Seit langem wird spekuliert, ob der Schwarze Tod die Selektion beeinflusst hat. Die Antwort ist ja.


Der Schwarze Tod war eine der verheerendsten Pandemien der Geschichte. Zwischen 1346 und 1353 starben etwa 25 Millionen Menschen oder rund ein Drittel der europäischen Bevölkerung. Seit langem wird spekuliert, ob die Pest die genetische Selektion beeinflusst hat. Ein US-Forschungsteam konnte nachweisen, dass dem tatsächlich so ist.

Insbesondere die Beulenpest habe das Immunsystem und damit die Krankheitsanfälligkeit nachhaltig beeinflusst. Das berichten die Universität Chicago, die McMaster University in Hamilton, Kanada und das Institut Pasteur in Paris im Fachmagazin "Nature".

Die Forschenden konnten belegen, dass diese dunkelste Periode der Menschheitsgeschichte einen derartigen Selektionsdruck ausgeübt hat, dass bestimmte, immunbezogene genetische Varianten zunehmend häufiger aufzutauchen begannen. Insbesondere die durch das Bakterium Yersinia pestis ausgelöste Beulenpest hatte nachhaltige Auswirkungen auf das Genom des Menschheit.

### GEZEIGTE EINTRÄGE
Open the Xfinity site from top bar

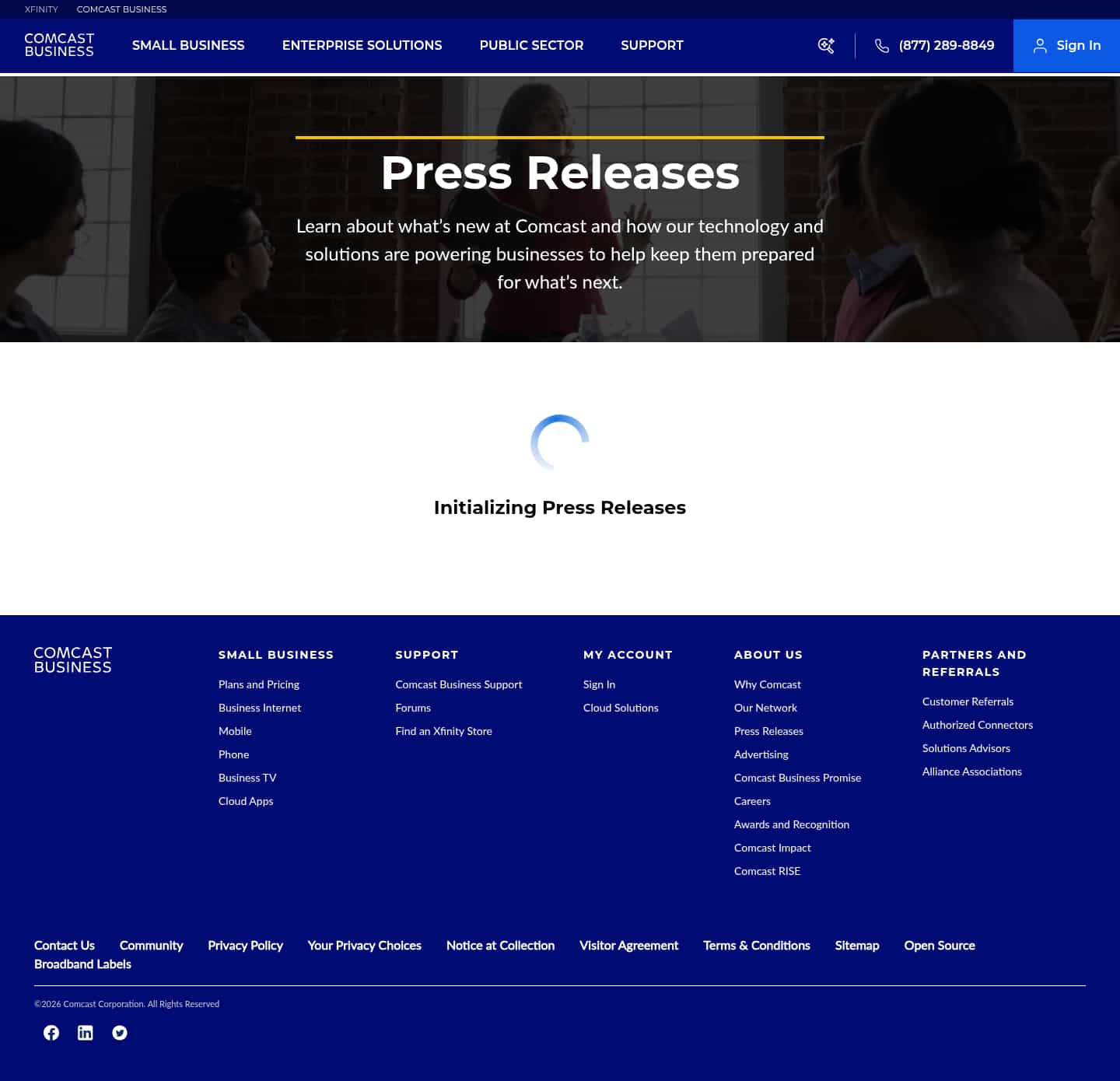point(40,9)
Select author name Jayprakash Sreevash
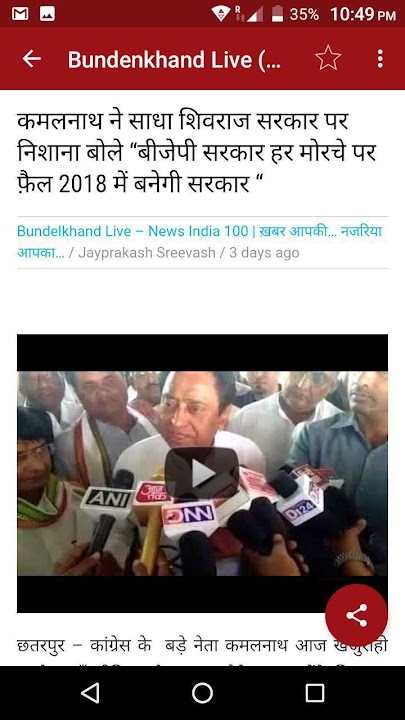 (146, 253)
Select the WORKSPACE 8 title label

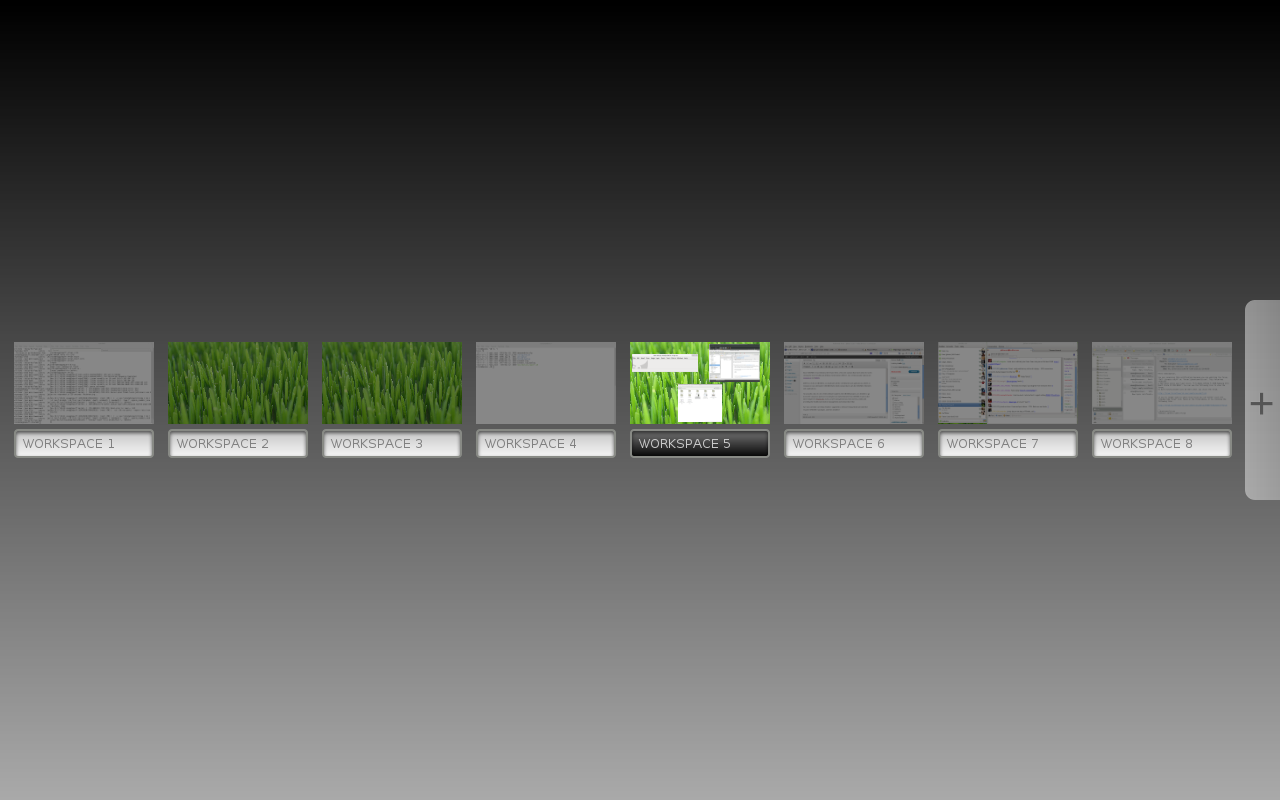[1162, 444]
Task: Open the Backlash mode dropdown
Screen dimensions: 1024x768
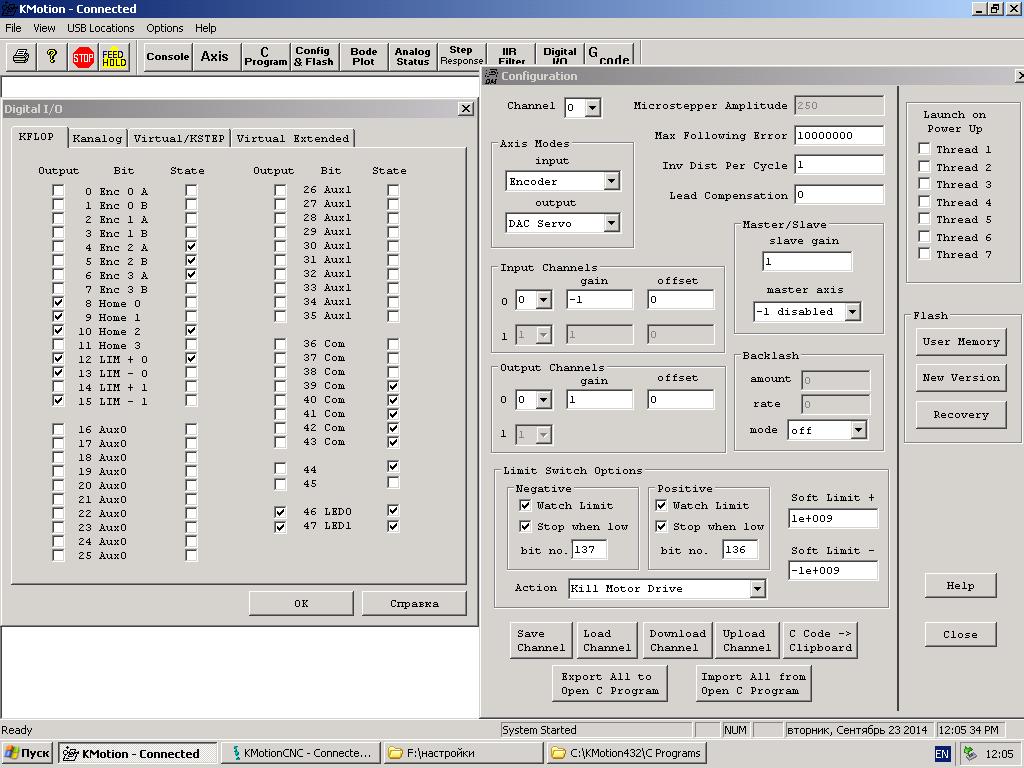Action: (857, 430)
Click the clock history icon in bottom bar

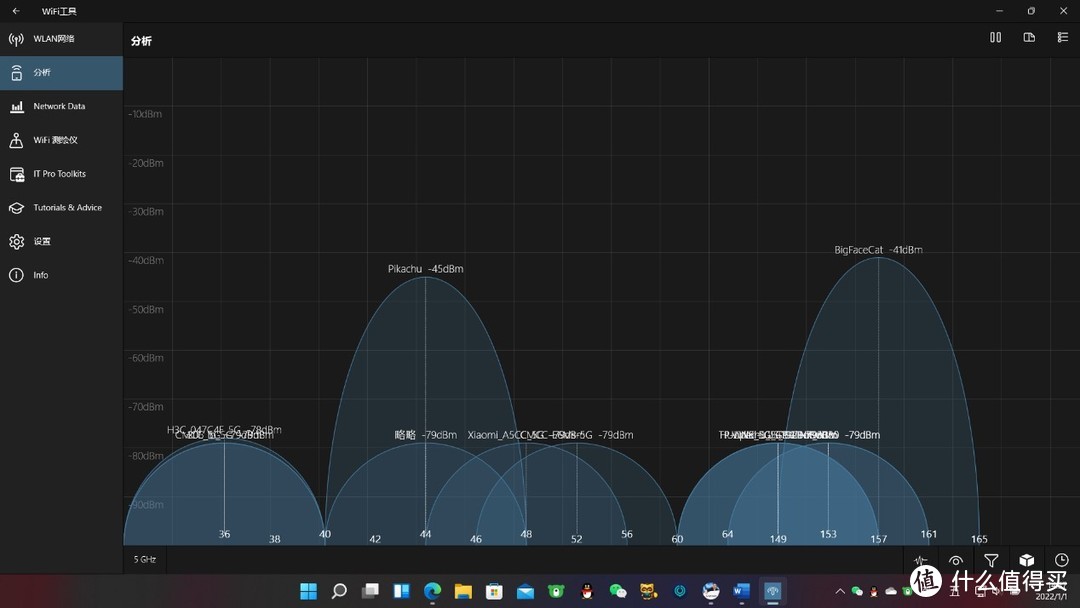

### ARBEITSAUFTRAG
Schreiben Sie aus dem Lesetext alles von „Die Forschenden konnten“ bis hinunter zu „Genom des Menschheit.“ wortgetreu ab. Die Einträge haben mit dem Lesetext nichts zu tun.

### ANTWORT
Die Forschenden konnten belegen, dass diese dunkelste Periode der Menschheitsgeschichte einen derartigen Selektionsdruck ausgeübt hat, dass bestimmte, immunbezogene genetische Varianten zunehmend häufiger aufzutauchen begannen. Insbesondere die durch das Bakterium Yersinia pestis ausgelöste Beulenpest hatte nachhaltige Auswirkungen auf das Genom des Menschheit.